Niels Schrader is a concept-driven information designer with a fascination for numbers and data. He is founder of the Amsterdam-based design studio Mind Design and member of the AGI – Alliance Graphique Internationale. Next to his design practice Schrader writes regularly for Grafikmagazin and Open! Platform for Art, Culture & the Public Domain. In his role as an educator Schrader focusses on social, political and environmental processes driven and influenced by digital technologies. In this context, he has initiated a number of large-scale research projects with partners from outside the academic environment. These institutions include governmental and non-governmental organizations like the Dutch Parliament, National Archives, Free Press Unlimited, Greenpeace, Hivos and Amnesty International. 

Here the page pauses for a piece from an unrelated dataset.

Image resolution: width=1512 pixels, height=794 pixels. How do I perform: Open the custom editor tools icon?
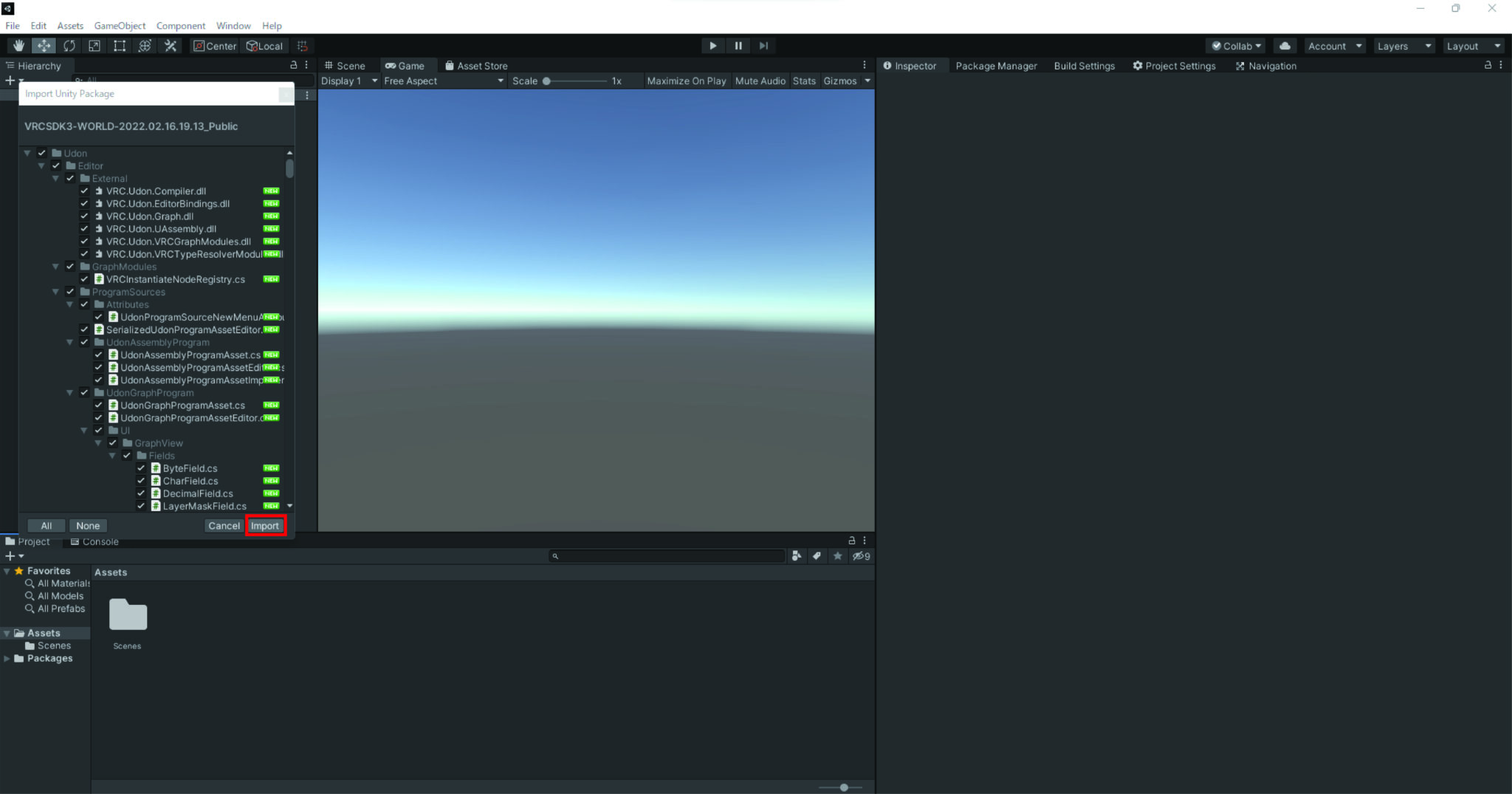[170, 45]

Ramon Amaro is Senior Researcher in Digital Culture at Het Nieuwe Instituut, the national institute for architecture, design and digital culture in The Netherlands. An engineer and sociologist by training, Ramon’s writings, research and artistic practice emerge at the intersections of Black Study, digital culture, psychosocial study, and the critique of computational reason. Before joining Het Nieuwe Instituut, Ramon worked as Lecturer in Art and Visual Cultures of the Global South at UCL (London), Engineering Program Manager for the American Society of Mechanical Engineers, and Quality Design Engineer for General Motors. His recently published book, The Black Technical Object: On Machine Learning and the Aspiration of Black Being (Sternberg, 2023) contemplates the abstruse nature of programming and mathematics, and the deep incursion of racial hierarchy, to inspire alternative approaches to contemporary algorithmic practice.

Marina Otero Verzier is an architect and researcher. She is a Dean’s Visiting Assistant Professor at GSAPP, Columbia University, New York, where she leads the ‘Data Mourning’ clinic, an educational initiative focused on the intersection between digital infrastructures and climate catastrophe, by invitation of Dean Jaque. She also teaches at Harvard GSD where she is a Lecturer in Architecture. In 2022, Otero received Harvard’s Wheelwright Prize for a project on the future of data storage. She collaborated with the Supercomputing Center of the DIPC to develop alternative models for storing data, such as the project Computational Compost, first presented at Tabakalera. Otero was also invited by the Ministry of Science, Technology, Knowledge, and Innovation to participate as an expert in the development of Chile’s first National Data Centers Plan, together with “Resistencia SocioAmbiental – Quilicura” and other local communities on the front lines of extractivism.

With an academic background in Information Systems (MSc, University of Amsterdam) Loïs Hutubessy works as a Collection System Manager at Het Nieuwe Instituut in Rotterdam. In the realm of Linked Open Data, she is particularly interested in how to provide access to data in the domain of cultural heritage, in a human-oriented way.

The publication of Acid Clouds was possible with support from Fonds 21, BPD Cultuurfonds, J.E. Jurriaanse Stichting.